The NVIDIA GPU Operator manages NVIDIA GPU resources in a OpenShift Container Platform cluster and automates tasks related to bootstrapping GPU nodes. Because the GPU is a special resource in the cluster, you must install some components before you can deploy application workloads to the GPU. These components include the NVIDIA drivers that enable the compute unified device architecture (CUDA), Kubernetes device plugin, container runtime, and other features such as automatic node labeling, monitoring, and more.
|
The NVIDIA GPU Operator is supported only by NVIDIA. For more information about obtaining support from NVIDIA, see Obtaining Support from NVIDIA.
|
There are two ways to enable GPUs with OpenShift Container Platform OpenShift Virtualization: the OpenShift Container Platform-native way described here and by using the NVIDIA GPU Operator.

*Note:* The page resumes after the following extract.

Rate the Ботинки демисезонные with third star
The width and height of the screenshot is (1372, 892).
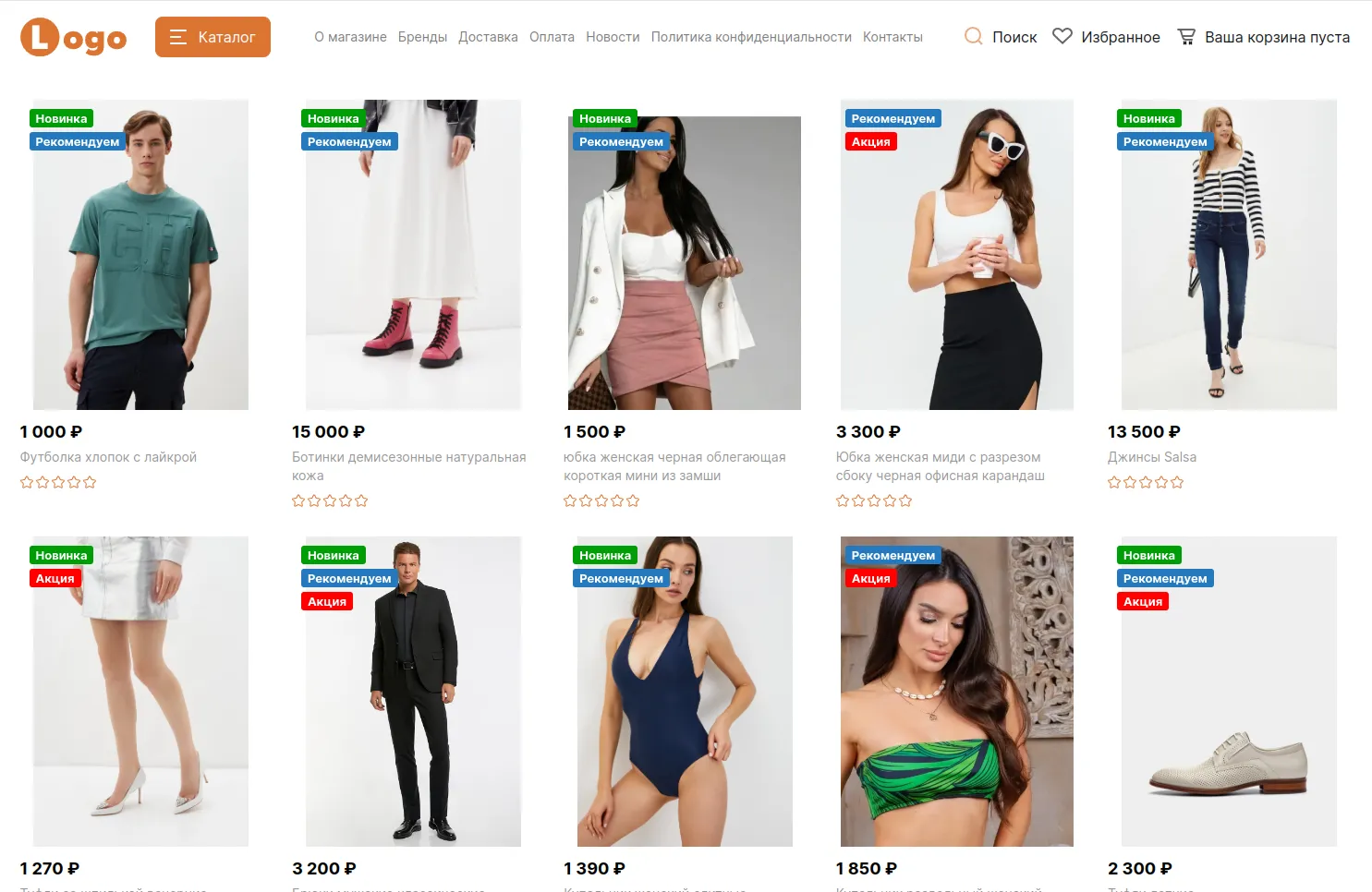(x=330, y=500)
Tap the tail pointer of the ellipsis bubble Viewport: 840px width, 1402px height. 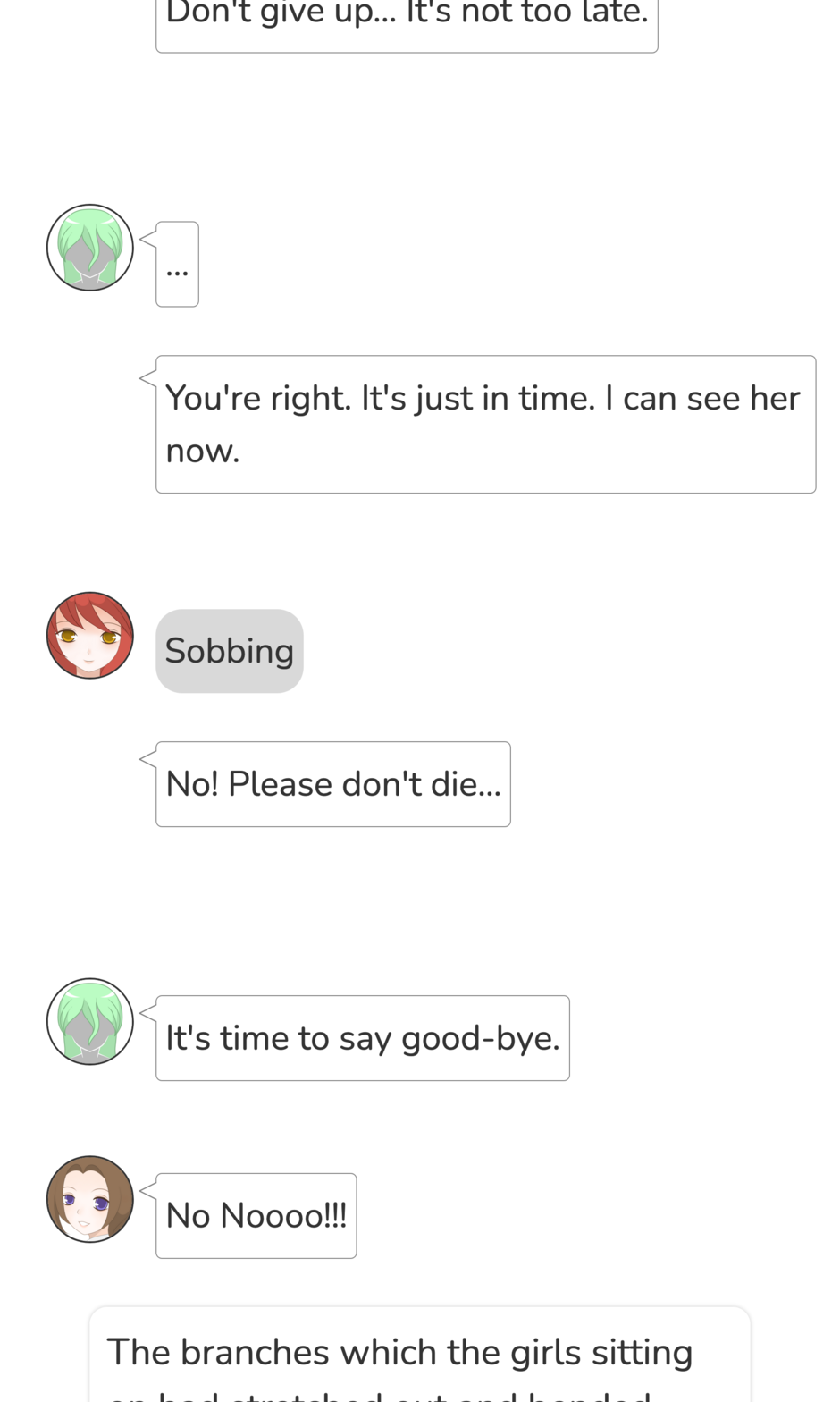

The NVIDIA GPU Operator is a Kubernetes Operator that uses OpenShift Container Platform OpenShift Virtualization to provision GPUs for virtualized workloads running on OpenShift Container Platform. With the Operator, you can easily provision and manage GPU-enabled virtual machines to run complex artificial intelligence/machine learning (AI/ML) workloads on the same platform as their other workloads. The Operator also provides an easy way to scale the GPU capacity of their infrastructure, enabling rapid growth of GPU-based workloads.